Item-finding entries
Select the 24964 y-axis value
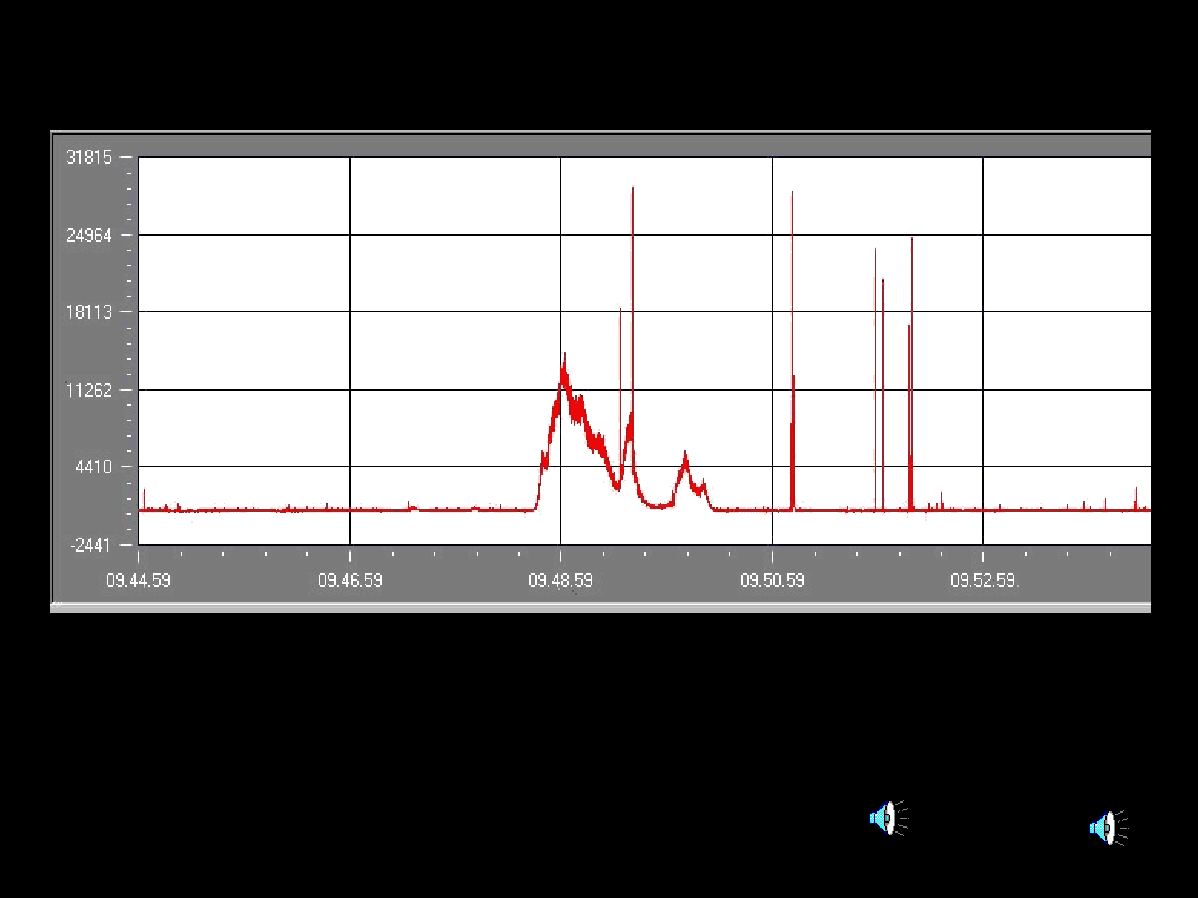Image resolution: width=1198 pixels, height=898 pixels. pyautogui.click(x=89, y=236)
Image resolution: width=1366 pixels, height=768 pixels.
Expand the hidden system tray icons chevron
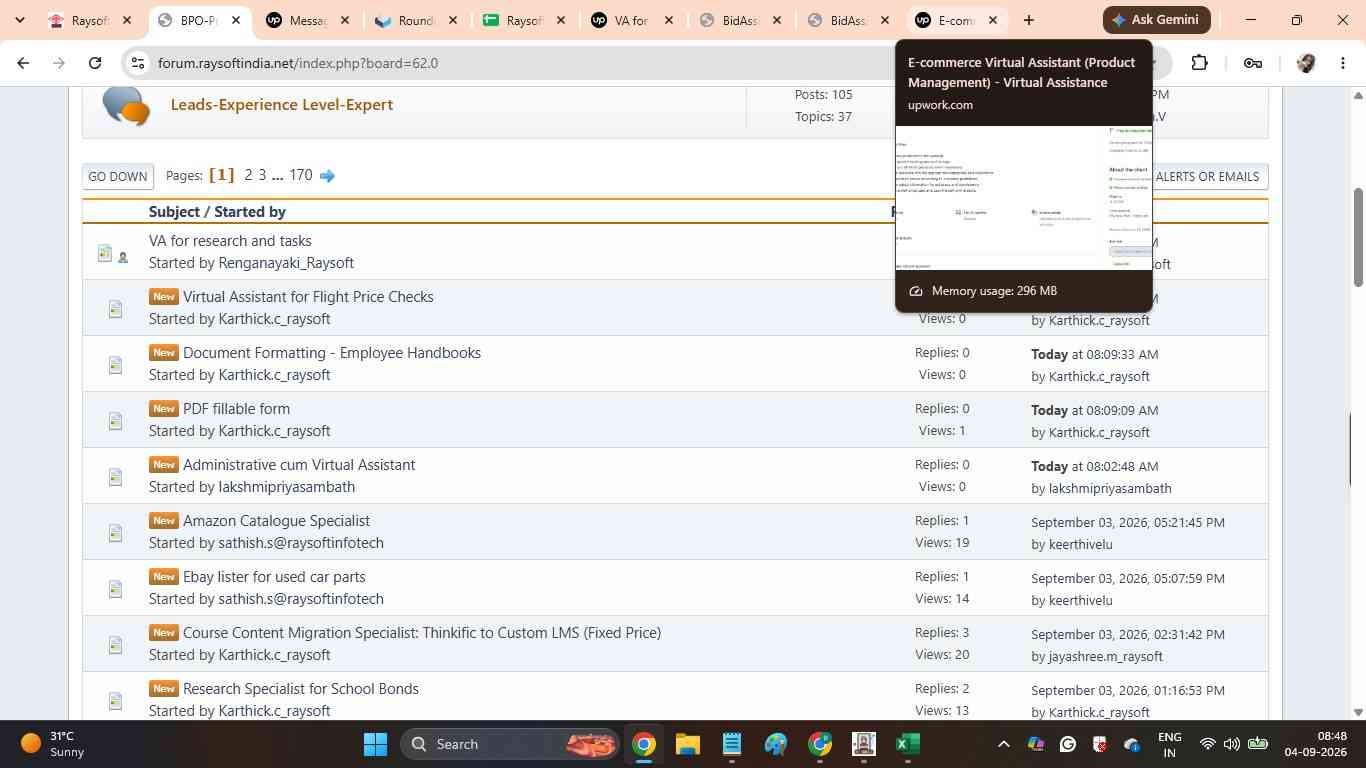pos(1003,744)
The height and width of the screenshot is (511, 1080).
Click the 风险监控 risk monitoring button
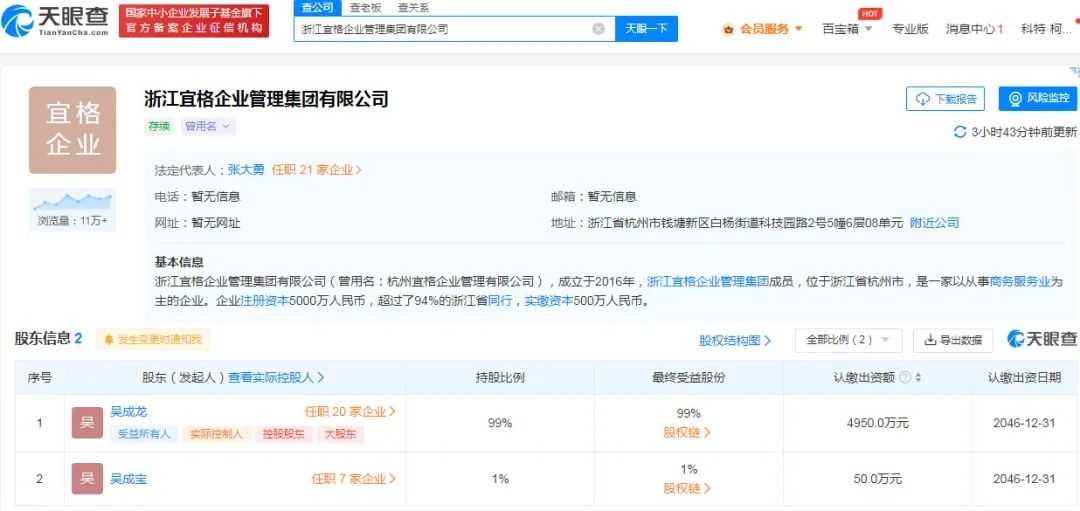(x=1037, y=99)
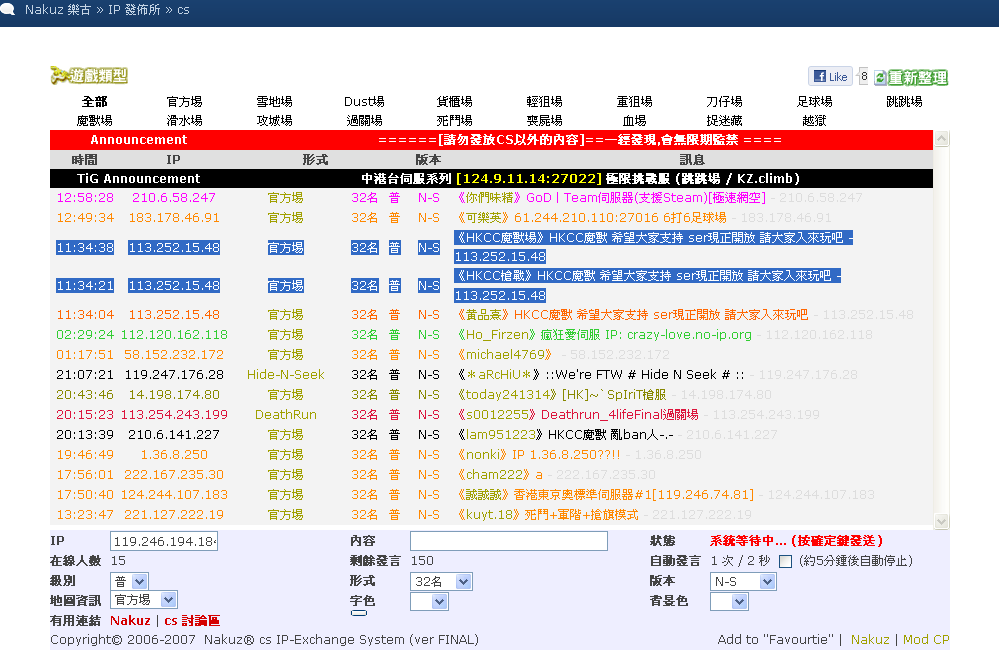Click the Mod CP link
The height and width of the screenshot is (650, 999).
click(926, 640)
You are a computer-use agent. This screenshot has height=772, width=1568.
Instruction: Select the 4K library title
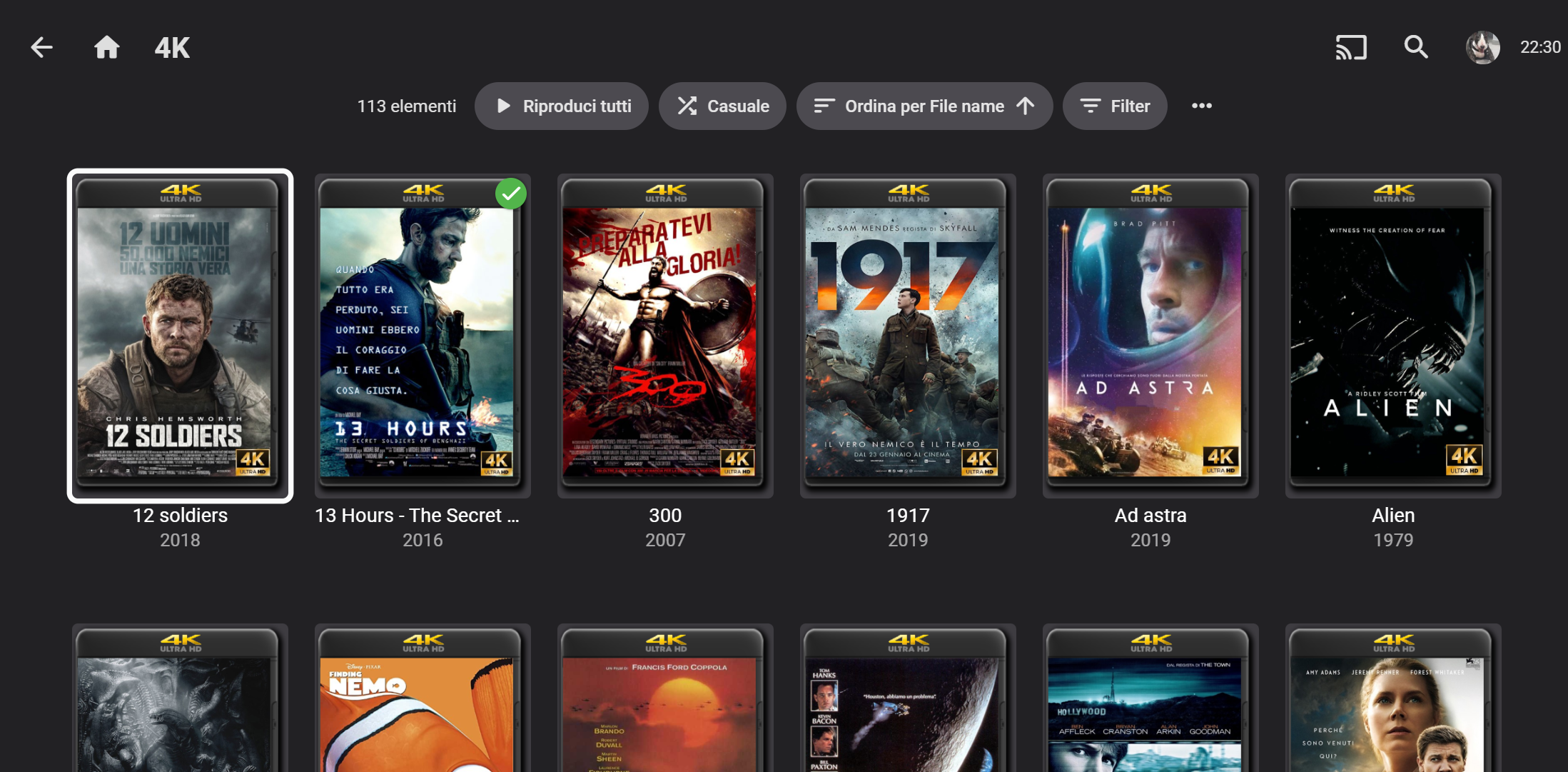[172, 48]
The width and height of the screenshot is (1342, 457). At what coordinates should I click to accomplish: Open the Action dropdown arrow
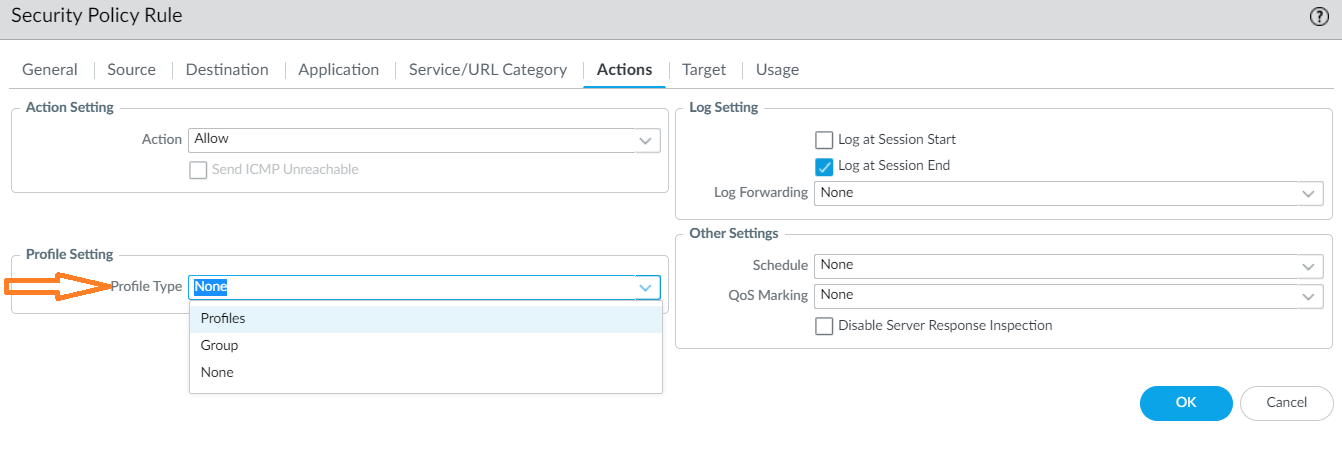pyautogui.click(x=646, y=140)
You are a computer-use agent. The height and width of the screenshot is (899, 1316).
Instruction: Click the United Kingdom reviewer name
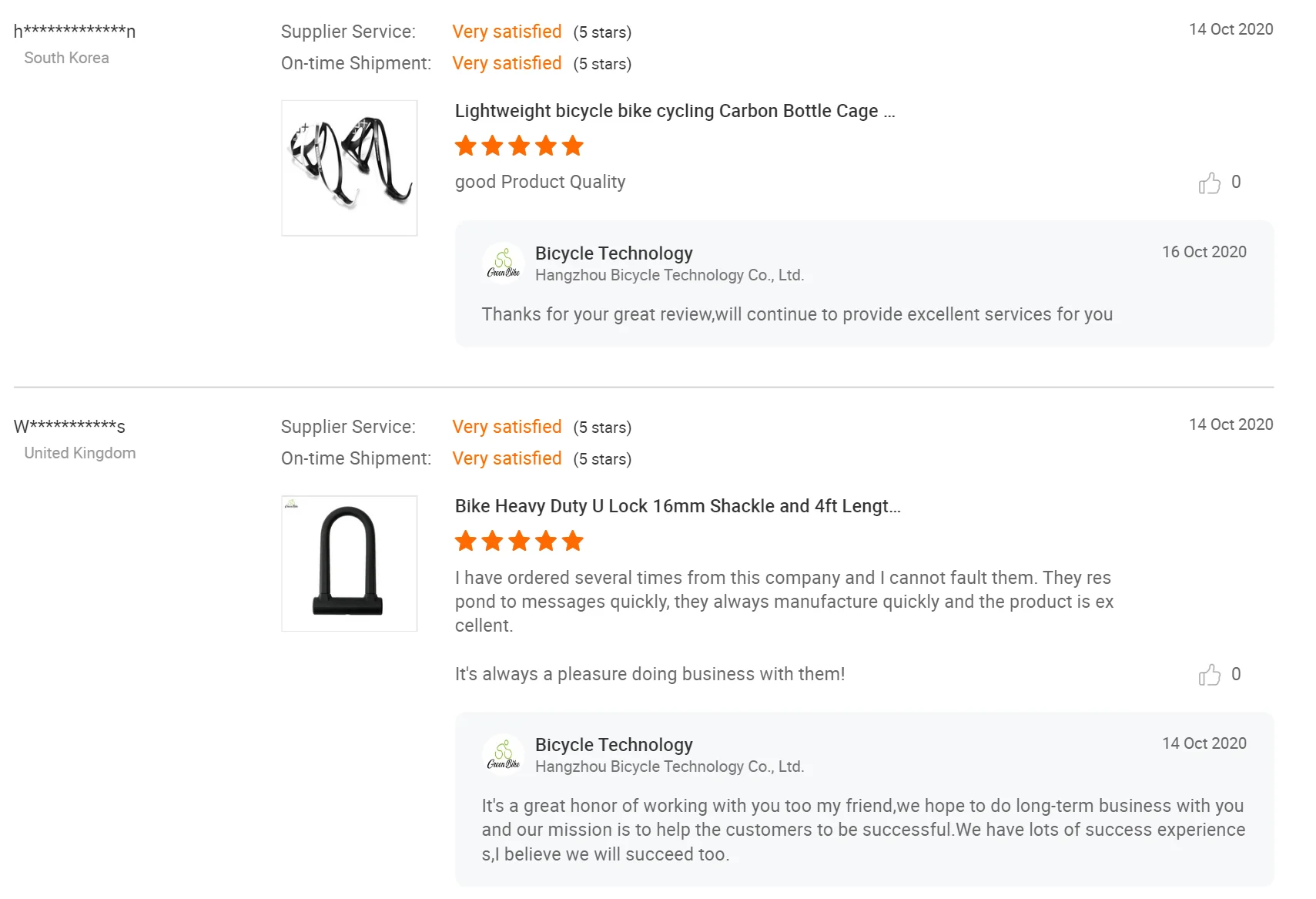69,427
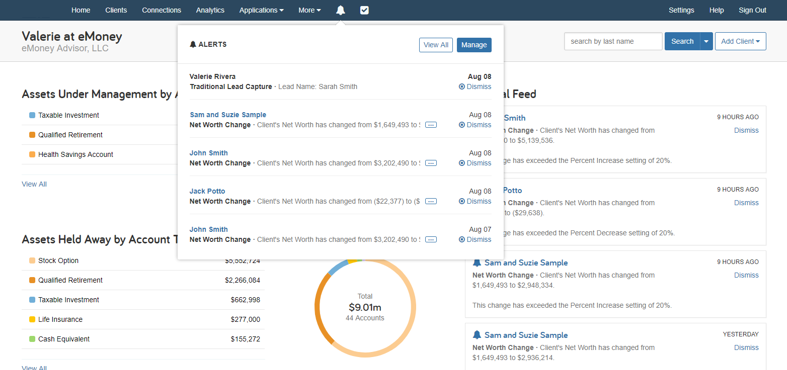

■ Instructions to follow
Convert the stretch from the line containing "The width and" through the end of the entries into a CSV with two columns, instruction and coordinates. Give one row per entry, put each value in a single quoted field with line breaks changed to spaces, and leave the pictures out.

■ Response
instruction,coordinates
"The width and height of the screenshot is (1342, 457). At what coordinates should I click to accomplish: Open the Action dropdown arrow","pyautogui.click(x=646, y=140)"
"You are a computer-use agent. The height and width of the screenshot is (899, 1316). Instruction: Click the United Kingdom reviewer name","69,427"